PASSAGE PROVIDED ->
= Beginning of Section =

The public option may be in danger of winding up in the healthcare reform scrapheap—next to Hillarycare.
House Speaker Nancy Pelosi said Thursday no health reform proposal will get a vote from the House without this essential main ingredient, but Senate Finance Committee's ranking Republican Charles Grassley, firmly stood his ground that his bipartisan committee is making "sure that there's no public option" in the final package.
In an interview on MSNBC Thursday, Grassley, whose bipartisan effort is key to a reform passage this year, said emphatically: "We don't need any more government into medicine. We got government into medicine through Medicare and Medicaid up to 45% right now and it hasn't been a good experiment from the standpoint of government price setting."
Instead, Grassley said he would rather that millions of low-income uninsured Americans have their health insurance premiums subsidized by the government so they can buy coverage through traditional means, a choice of insurance plans, or a cooperative.
Insurance companies, he said, would have to change their ways. "We're going to do it through the reform of the private insurance system," Grassley said.
Patients no longer will have to "wait until they get sick and go to the doctor because that's the most expensive form of medicine and we're going to be able to save money because of it," Grassley said with assurance. He added that the public option "shouldn't have been brought up in the first place."

= End of Section =

DATA SECTION ->
= Beginning of Section =

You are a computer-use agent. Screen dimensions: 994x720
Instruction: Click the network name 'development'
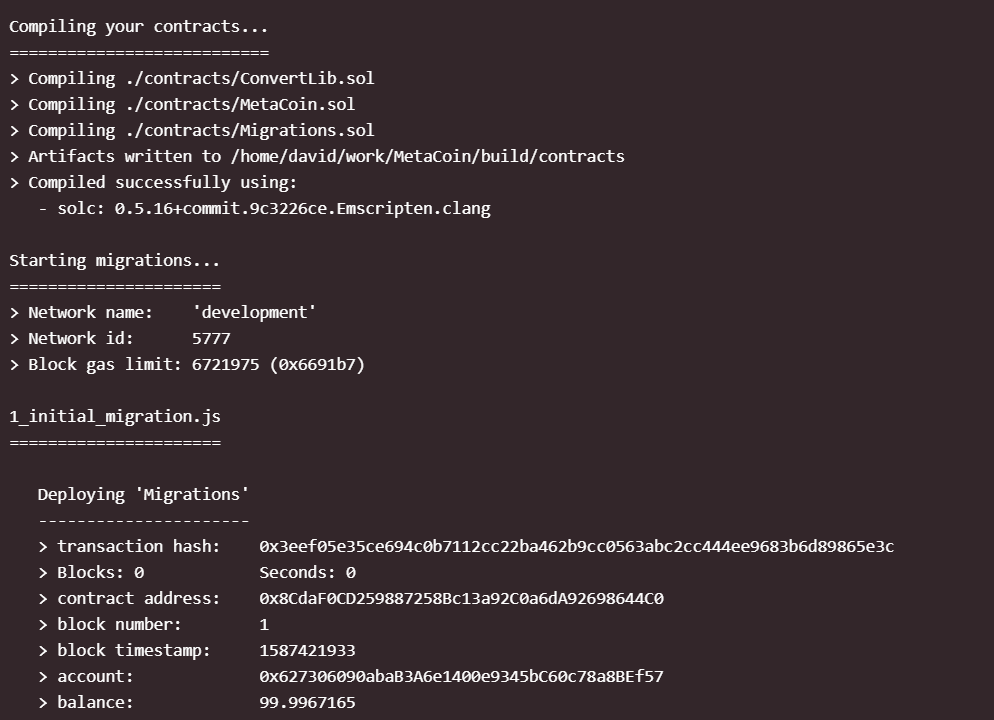point(254,312)
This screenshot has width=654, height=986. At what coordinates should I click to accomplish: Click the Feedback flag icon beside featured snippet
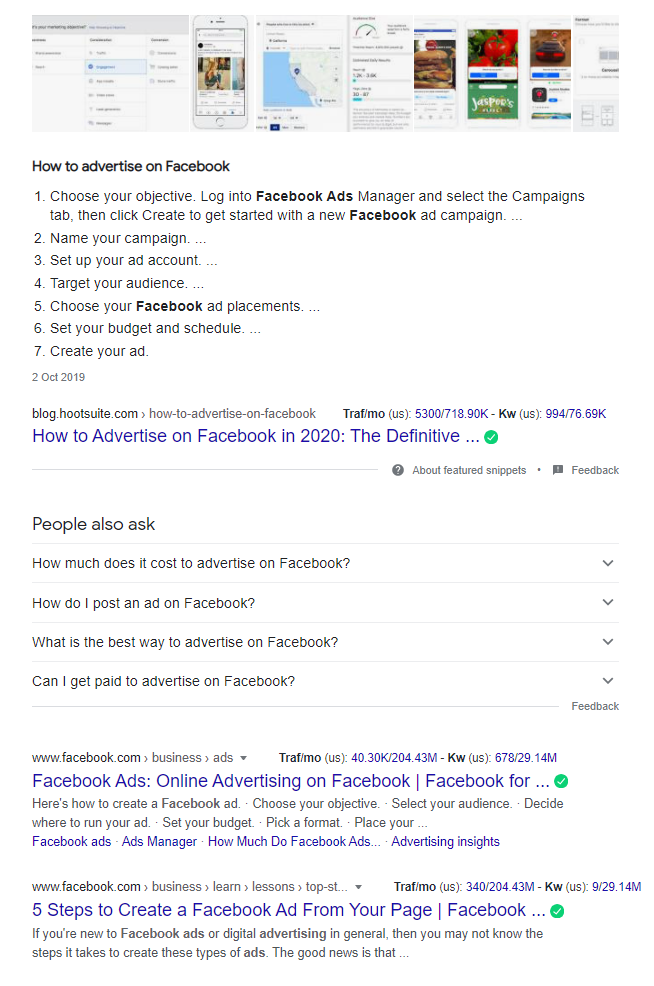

= End of Section =

DIRECTIONS -> Reproduce the portion of the article on the public option that begins with "The public option may" and ends with "the final package.", word for word. The material is not needed for this work.

TASK SOLUTION ->
The public option may be in danger of winding up in the healthcare reform scrapheap—next to Hillarycare.
House Speaker Nancy Pelosi said Thursday no health reform proposal will get a vote from the House without this essential main ingredient, but Senate Finance Committee's ranking Republican Charles Grassley, firmly stood his ground that his bipartisan committee is making "sure that there's no public option" in the final package.